**TEXT EXCERPT:**
-- Opening Marker --

← All updates
2026-05-07 Risk note Risk

OpenClaw 2026.5.6 operators need a wedged-Gateway recovery plan

The newest OpenClaw reports are converging on a practical reliability problem: once the Gateway is saturated or wedged, normal RPC-based restart paths and channel delivery can stop being useful. Operators are reporting 15-100s WebSocket responses, 99-100% event-loop utilization, zombie sessions, node.list errors that hang every agent session, native Codex runtime stalls after tool calls, and embedded direct-lane plugin tools disappearing from allowlists.

ImpactRisk Sources3 Audienceoperator · developer
Why it matters

A personal agent can tolerate many feature bugs, but not a failure mode where the control plane, channels, and recovery command all depend on the same wedged event loop. This is an operator playbook issue, not just a bug list.

-- Closing Marker --

**INFORMATION SUPPLIED:**

-- Opening Marker --

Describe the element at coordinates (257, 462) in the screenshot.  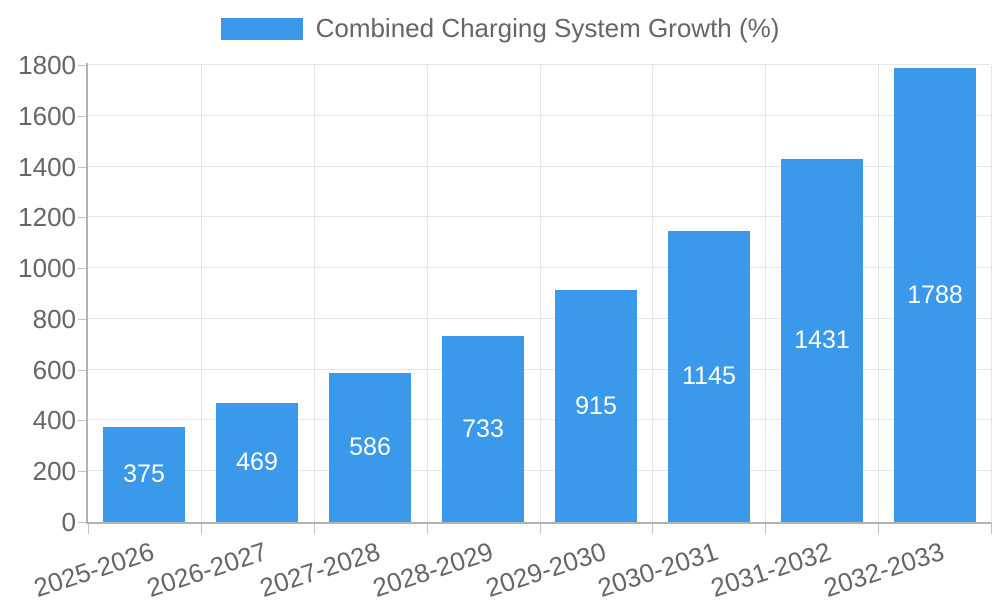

-- Closing Marker --

**TASK DIRECTIONS:**
Duplicate everything in the OpenClaw risk note from "ImpactRisk Sources3 Audienceoperator" down to "a bug list.". Rely only on the OpenClaw risk note, not on the material.

**TASK OUTPUT:**
ImpactRisk Sources3 Audienceoperator · developer
Why it matters

A personal agent can tolerate many feature bugs, but not a failure mode where the control plane, channels, and recovery command all depend on the same wedged event loop. This is an operator playbook issue, not just a bug list.